# [Task directions]
From the line containing "You are a computer-use agent. The" down to the last line of the entries, print each line exactly and leave the pictures out.

Stored items:
————

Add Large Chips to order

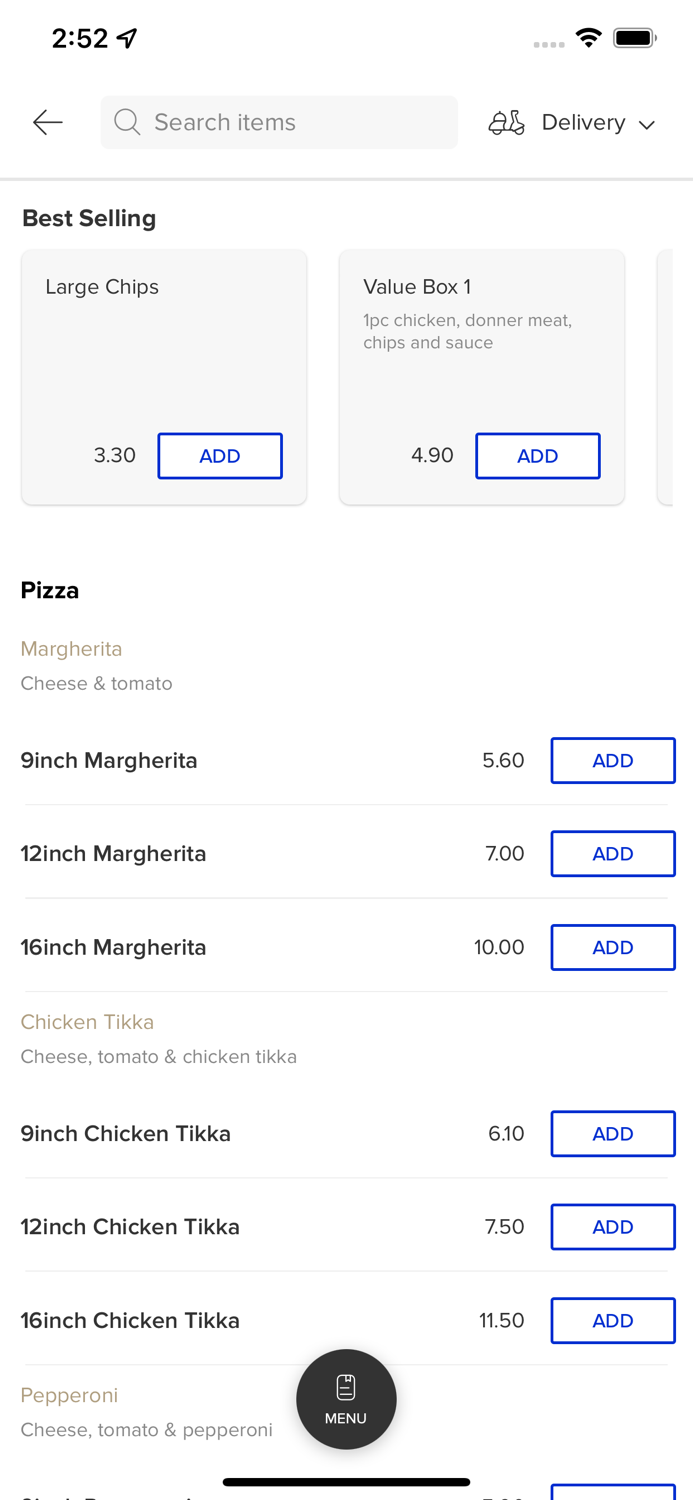pyautogui.click(x=220, y=456)
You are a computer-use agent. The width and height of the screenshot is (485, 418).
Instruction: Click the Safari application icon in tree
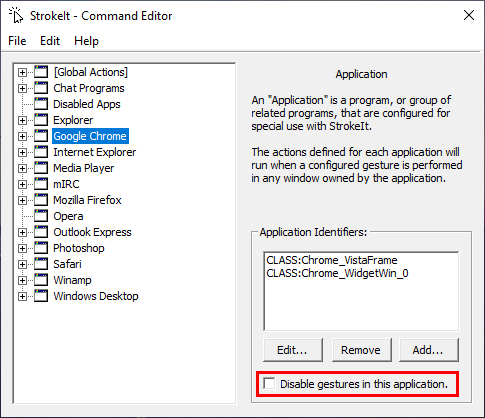click(x=41, y=264)
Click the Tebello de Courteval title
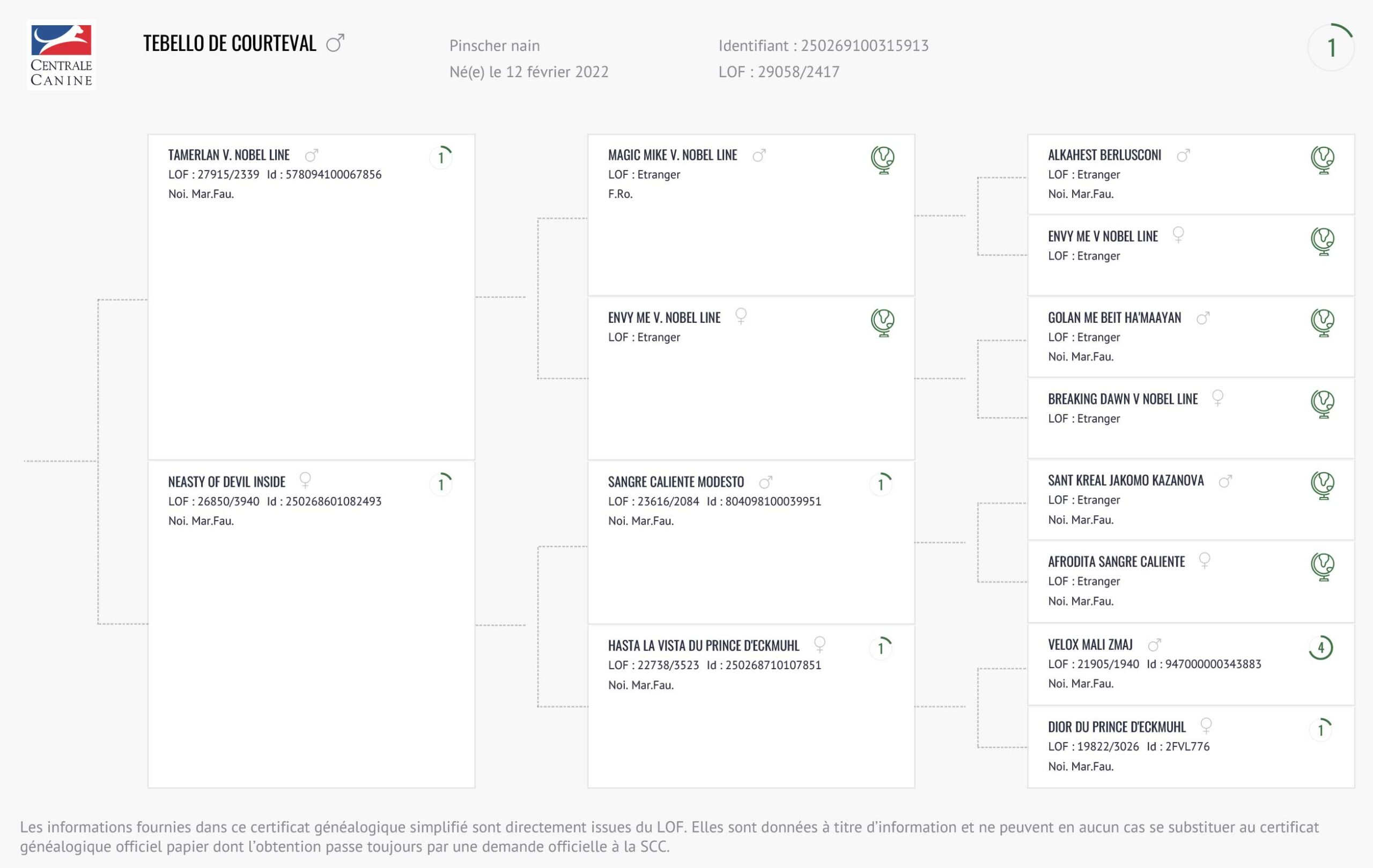 [229, 44]
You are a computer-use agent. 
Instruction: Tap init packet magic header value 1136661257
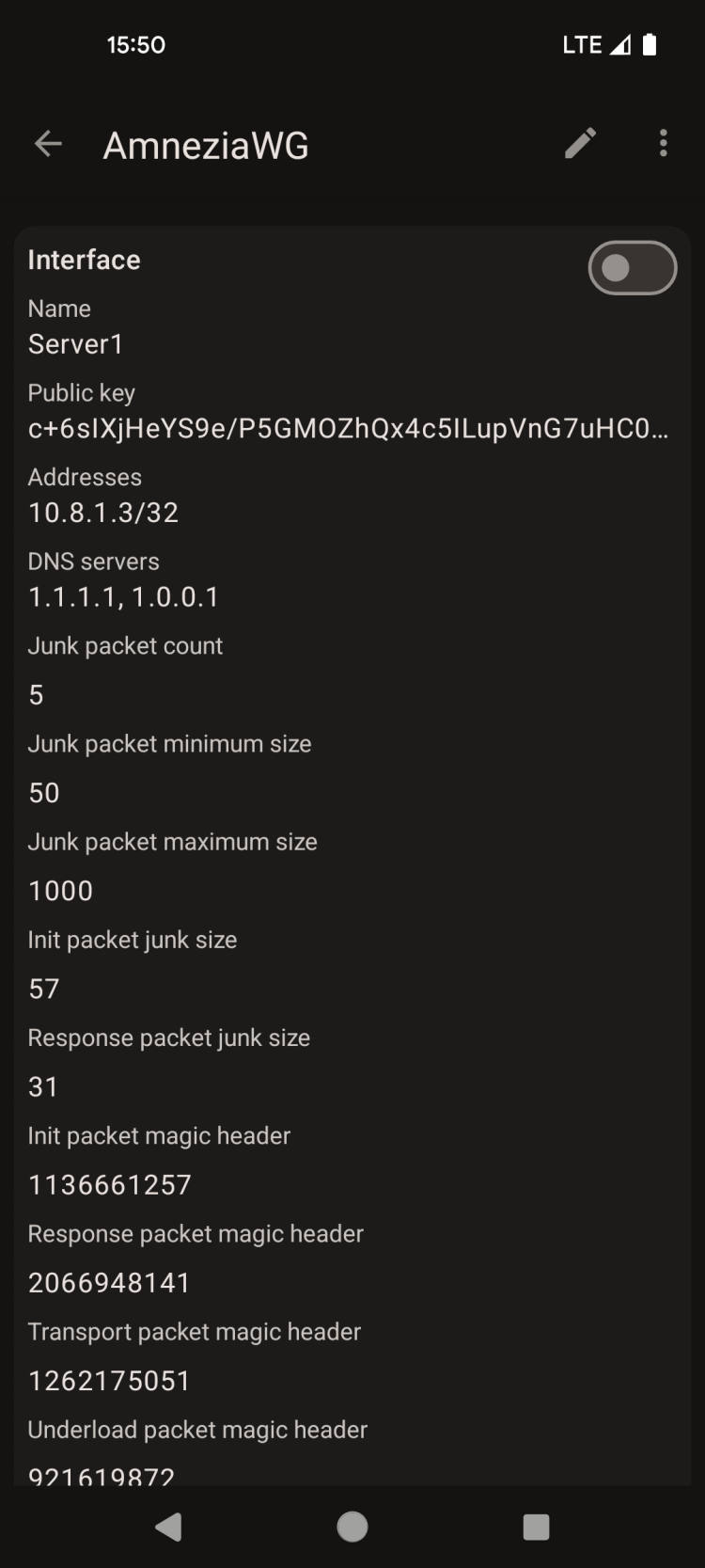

————

# [Result below]
You are a computer-use agent. The width and height of the screenshot is (485, 418).
Instruction: Click the Safari application icon in tree
click(x=41, y=264)
Click the Tebello de Courteval title
 [229, 44]
You are a computer-use agent. 
Instruction: Tap init packet magic header value 1136661257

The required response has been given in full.